◆ Stated problem A ◆
Please transcribe the stretch of the Dunfermline match report from "Inverness (Home)" through "score: 3–3 .".

◆ Reading passage ◆
** begin **

The new SPL season started on 23 July, but Dunfermline didn't play until two days later as they were scheduled for TV coverage on Sky Sports.

===July/August===

St Mirren (Home)

In the first game of the season Dunfermline hosted St Mirren in a match which the visitors dominated. Just before half-time a penalty was awarded to St Mirren, which was taken by Stephen Thompson, but saved by goalkeeper Paul Gallacher. The rest of the match was played out with St Mirren on top but unable to beat Gallacher. Final score: 0–0.

Inverness (Home)

In a six-goal thriller the points were evenly split, leaving both sides feeling that they could have won the match. Dunfermline dominated most of the match and started well with Andy Kirk scoring early with a neat finish. After half-time Inverness scored from a deflected Greg Tansey shot, then Dunfermline pulled ahead with another goal from Kirk. The visitors rallied as Dunfemline sat back further and further allowing Inverness to score twice more from Jonny Hayes, after a spilled save by Gallacher, and a Tansey header. Deep into stoppage time Martin Hardie curled a 30-yard free kick into the top corner to equalise. Final score: 3–3 .

St Johnstone (Away)

In Dunfermline's first away trip of the SPL season they came out the victors. An early goal for the hosts was ruled out for a handball, and a resulting yellow card for the defender. From a clever corner routine Jason Thomson curled the ball through to Kirk, who fired in from short range. At this point Kirk was now the leading goalscorer in the SPL. Martin Hardie then went close to scoring against his former club with a header from a corner. With half an hour to go in the game John Potter tripped Francisco Sandaza and was sent off,(though this was later rescinded to a yellow) with a penalty awarded to the hosts. The resulting penalty was taken by Liam Craig and was saved by Paul Gallacher, his second penalty save in three games. Despite the extra man advantage St Johnstone rarely looked like scoring and the few chances they did have was dealt with by the keeper comfortably. Final Score: 1–0

Dundee United (Away)

Dundee United dominated this game from start to finish but were unable to score against an in-form Paul Gallacher. A triple save was particularly impressive, firstly from a near post header. Then again from the corner and the resulting drive from outside the box forced Gallacher into a super reaction save as he only saw it late. Dunfermline's only threat going forward was from set-pieces where Hardie went close from a free-kick and a corner. But late on a mazy run from Joe Cardle was crossed low back to the edge of the area, where Paul Burns's well taken shot was driven into the net. Final Score:1–0

Motherwell (Home)

** end **

◆ Stated problem B ◆
In the records, change "voltage" to "current" in the stretch from the line containing "Given: Switch to the OBJECTIVE-C tab" through the line containing "click(115, 161)", and give back only those lines with nothing else altered.

◆ Provided data ◆
** begin **

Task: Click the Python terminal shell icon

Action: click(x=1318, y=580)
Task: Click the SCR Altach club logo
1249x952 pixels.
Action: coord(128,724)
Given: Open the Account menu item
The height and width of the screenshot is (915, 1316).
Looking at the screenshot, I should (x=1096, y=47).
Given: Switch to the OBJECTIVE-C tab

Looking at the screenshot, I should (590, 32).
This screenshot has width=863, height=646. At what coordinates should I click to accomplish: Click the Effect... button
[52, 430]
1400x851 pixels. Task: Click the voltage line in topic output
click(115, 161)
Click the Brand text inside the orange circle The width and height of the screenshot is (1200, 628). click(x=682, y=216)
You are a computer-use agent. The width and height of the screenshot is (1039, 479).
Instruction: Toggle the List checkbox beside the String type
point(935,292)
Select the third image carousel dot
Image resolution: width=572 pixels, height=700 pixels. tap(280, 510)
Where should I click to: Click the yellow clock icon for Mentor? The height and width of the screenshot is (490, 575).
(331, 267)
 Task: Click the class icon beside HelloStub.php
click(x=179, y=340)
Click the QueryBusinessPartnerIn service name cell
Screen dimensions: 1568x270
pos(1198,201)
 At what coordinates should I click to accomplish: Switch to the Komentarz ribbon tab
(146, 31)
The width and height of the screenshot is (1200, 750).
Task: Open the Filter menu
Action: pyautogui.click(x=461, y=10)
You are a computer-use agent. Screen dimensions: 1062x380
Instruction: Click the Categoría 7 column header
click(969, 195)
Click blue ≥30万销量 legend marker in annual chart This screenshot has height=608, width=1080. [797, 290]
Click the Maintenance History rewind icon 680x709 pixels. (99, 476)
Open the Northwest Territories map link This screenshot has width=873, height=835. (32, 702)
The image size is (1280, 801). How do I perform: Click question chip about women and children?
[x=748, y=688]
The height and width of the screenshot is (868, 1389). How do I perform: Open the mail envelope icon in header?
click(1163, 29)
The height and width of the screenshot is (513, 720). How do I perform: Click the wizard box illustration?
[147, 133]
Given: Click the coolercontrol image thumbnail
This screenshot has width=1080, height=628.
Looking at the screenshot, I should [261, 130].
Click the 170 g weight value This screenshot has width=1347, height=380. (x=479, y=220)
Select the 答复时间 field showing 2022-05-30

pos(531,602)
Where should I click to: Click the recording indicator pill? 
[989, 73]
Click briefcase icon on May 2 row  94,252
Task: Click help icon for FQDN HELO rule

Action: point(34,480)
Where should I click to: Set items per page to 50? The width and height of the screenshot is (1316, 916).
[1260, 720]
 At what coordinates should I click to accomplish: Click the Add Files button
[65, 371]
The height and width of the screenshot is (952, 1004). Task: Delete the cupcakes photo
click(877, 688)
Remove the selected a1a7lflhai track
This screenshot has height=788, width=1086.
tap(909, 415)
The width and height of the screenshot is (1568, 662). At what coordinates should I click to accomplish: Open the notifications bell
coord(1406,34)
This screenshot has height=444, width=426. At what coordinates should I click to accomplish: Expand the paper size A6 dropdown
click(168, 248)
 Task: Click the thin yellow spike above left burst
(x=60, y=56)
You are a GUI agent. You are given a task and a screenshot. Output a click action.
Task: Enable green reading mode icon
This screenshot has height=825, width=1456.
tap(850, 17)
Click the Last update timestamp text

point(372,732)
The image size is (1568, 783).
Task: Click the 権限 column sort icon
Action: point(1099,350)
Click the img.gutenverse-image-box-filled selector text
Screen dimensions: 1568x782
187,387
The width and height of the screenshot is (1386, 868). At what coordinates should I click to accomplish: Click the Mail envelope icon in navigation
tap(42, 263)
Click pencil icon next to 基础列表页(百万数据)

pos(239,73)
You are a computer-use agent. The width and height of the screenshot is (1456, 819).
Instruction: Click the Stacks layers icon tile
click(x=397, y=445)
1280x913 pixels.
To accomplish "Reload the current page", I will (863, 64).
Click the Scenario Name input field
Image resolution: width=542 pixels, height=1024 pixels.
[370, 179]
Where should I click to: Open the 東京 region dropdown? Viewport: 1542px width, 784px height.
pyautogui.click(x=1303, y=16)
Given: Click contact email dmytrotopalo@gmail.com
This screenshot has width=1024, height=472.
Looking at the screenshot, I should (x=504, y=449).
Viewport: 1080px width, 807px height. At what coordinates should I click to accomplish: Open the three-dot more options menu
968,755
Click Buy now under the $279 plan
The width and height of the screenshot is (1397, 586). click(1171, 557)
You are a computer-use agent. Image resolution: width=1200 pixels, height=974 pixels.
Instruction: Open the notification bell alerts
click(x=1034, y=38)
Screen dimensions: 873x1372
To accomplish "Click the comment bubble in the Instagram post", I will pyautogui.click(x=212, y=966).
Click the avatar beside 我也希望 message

** end **

◆ Answer A ◆
Inverness (Home)

In a six-goal thriller the points were evenly split, leaving both sides feeling that they could have won the match. Dunfermline dominated most of the match and started well with Andy Kirk scoring early with a neat finish. After half-time Inverness scored from a deflected Greg Tansey shot, then Dunfermline pulled ahead with another goal from Kirk. The visitors rallied as Dunfemline sat back further and further allowing Inverness to score twice more from Jonny Hayes, after a spilled save by Gallacher, and a Tansey header. Deep into stoppage time Martin Hardie curled a 30-yard free kick into the top corner to equalise. Final score: 3–3 .

◆ Answer B ◆
Given: Switch to the OBJECTIVE-C tab

Looking at the screenshot, I should (590, 32).
This screenshot has width=863, height=646. At what coordinates should I click to accomplish: Click the Effect... button
[52, 430]
1400x851 pixels. Task: Click the current line in topic output
click(115, 161)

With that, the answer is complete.